What pj is refering to is the other way round duster, the small end needs to be 15mm not 13mm. bushing the piston to take the 13mm pin. Yes I can see this would work, not the way I would go. Honda changed to a 15mm pin for the high performance kit for a reason, and I don't think I would trust all my work and expensive parts to this, especially the sort of revs and speed your going to produce, around a 50% increase in HP.
Kevin
Kevin,
thanks for explaining to Duster.
I've done this, it works.
may not be the most elegant solution but it costs virtually nothing compared to the not unreasonable $6,000 estimate (its about how much I'd want to do that much work, with all those parts)
If you already have a block with damaged fins but good liners and pistons,
Why Not?
Its better to recycle it in my opinion than to scrap suff
I bought a sheet of copper to make a head gasket and new circlips. cut bigger holes in base gasket, bored cases when needed and except for labour, I'm done
(and, when I'm doing things as a HOBBY I dont charge myself
)
I always intend to use lower than stock redline with the heavier parts fitted but somehow it never seems to work.

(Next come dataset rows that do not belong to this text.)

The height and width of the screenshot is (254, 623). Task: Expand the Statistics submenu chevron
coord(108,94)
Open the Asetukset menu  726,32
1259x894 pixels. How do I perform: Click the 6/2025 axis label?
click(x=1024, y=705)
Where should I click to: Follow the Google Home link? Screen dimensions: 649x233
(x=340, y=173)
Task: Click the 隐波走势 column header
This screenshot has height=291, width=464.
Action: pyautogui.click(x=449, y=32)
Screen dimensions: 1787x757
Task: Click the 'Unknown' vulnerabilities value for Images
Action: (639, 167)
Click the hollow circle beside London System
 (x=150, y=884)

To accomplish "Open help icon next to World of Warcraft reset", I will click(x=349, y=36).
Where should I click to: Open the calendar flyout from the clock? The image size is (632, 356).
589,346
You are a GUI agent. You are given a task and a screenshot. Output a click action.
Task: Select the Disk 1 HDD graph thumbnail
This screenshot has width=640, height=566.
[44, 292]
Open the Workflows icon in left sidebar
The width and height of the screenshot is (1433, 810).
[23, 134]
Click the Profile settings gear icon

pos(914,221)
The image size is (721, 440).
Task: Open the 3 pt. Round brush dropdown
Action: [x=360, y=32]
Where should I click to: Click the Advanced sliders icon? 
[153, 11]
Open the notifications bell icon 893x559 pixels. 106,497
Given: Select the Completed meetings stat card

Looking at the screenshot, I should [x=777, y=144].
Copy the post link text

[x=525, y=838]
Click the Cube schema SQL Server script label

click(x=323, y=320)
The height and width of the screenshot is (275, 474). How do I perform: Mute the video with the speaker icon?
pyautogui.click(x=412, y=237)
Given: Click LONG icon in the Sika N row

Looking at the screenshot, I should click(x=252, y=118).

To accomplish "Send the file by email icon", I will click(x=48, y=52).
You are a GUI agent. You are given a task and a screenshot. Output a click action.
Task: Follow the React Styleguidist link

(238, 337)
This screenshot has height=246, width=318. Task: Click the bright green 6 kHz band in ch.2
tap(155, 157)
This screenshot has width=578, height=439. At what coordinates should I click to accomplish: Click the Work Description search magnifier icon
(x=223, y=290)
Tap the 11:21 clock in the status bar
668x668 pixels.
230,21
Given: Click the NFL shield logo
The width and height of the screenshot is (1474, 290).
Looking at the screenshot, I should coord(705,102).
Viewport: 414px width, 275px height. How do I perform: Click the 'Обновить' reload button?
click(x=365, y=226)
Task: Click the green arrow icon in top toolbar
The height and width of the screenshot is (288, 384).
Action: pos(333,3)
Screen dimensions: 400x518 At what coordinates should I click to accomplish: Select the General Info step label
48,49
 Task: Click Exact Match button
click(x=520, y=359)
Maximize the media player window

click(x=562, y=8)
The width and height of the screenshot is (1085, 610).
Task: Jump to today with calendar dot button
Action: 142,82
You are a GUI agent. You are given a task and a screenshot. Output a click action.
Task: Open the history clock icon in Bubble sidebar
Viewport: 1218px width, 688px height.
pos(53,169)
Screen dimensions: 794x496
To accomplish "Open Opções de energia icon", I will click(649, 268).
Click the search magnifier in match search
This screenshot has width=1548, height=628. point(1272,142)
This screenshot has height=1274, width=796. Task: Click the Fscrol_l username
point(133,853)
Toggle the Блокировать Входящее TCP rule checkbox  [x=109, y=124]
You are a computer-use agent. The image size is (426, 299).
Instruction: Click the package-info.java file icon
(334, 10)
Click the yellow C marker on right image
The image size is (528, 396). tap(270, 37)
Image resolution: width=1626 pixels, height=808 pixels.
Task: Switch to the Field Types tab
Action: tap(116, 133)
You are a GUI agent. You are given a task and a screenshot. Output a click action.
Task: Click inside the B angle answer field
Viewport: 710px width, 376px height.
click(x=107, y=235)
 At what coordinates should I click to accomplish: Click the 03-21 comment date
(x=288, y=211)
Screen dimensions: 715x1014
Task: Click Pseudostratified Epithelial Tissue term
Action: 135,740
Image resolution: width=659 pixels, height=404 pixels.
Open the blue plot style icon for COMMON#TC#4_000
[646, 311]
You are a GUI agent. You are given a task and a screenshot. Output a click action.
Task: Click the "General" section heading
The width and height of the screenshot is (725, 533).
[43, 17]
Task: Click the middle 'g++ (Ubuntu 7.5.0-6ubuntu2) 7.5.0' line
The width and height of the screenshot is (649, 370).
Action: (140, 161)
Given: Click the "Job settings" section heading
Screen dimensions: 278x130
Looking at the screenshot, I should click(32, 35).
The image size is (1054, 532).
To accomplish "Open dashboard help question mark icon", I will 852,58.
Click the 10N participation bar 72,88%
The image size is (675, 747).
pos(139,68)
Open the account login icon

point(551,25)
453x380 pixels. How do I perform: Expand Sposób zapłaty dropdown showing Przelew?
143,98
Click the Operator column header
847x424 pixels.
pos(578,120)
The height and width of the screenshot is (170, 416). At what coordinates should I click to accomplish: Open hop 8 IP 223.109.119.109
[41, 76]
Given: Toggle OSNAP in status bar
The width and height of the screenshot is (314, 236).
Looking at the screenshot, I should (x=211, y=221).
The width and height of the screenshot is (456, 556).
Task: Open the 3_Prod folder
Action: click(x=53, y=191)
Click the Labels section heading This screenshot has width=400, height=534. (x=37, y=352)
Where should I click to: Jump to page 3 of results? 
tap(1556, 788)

The 550 is the only one I built while working at a Honda dealers, all the others have been done on a very old Colchester lathe and vertical mill ( I forgot who made it as I trained as a turner originally so I like lathes
)
My 550 with 750 pistons revs out at about 13,500rpm, (82mph in second gear, someone can do the math for stock gearing but 13.5K is close)
I fited a decent ignition system as the points bounce at about 10,500 (who needs electronic rev limiter?)
Terry,
its very much like a bush for the piston. the pins are only slightly short so you make an internal lip on bushing and the overall length when a pair are fitted has to be the same as a standard piston pin for the pistons your using. its a very simple turning job. for the 400/500 conversion I made them slightly longer than needed towards the inside to help locate pistons when fitting block, dont remember what steel I used but it wsasnt just any old piece of pipe (wasnt a real expensive one either though)
You can do quite a lot of work on stock pistons to lighten them, but its a bit time consuming to get all four equal. You can change the rod bolds for better ones.
I'm not an engineer so I dont know how to work out stresses involved therefore things I make are probably stronger than they need to be.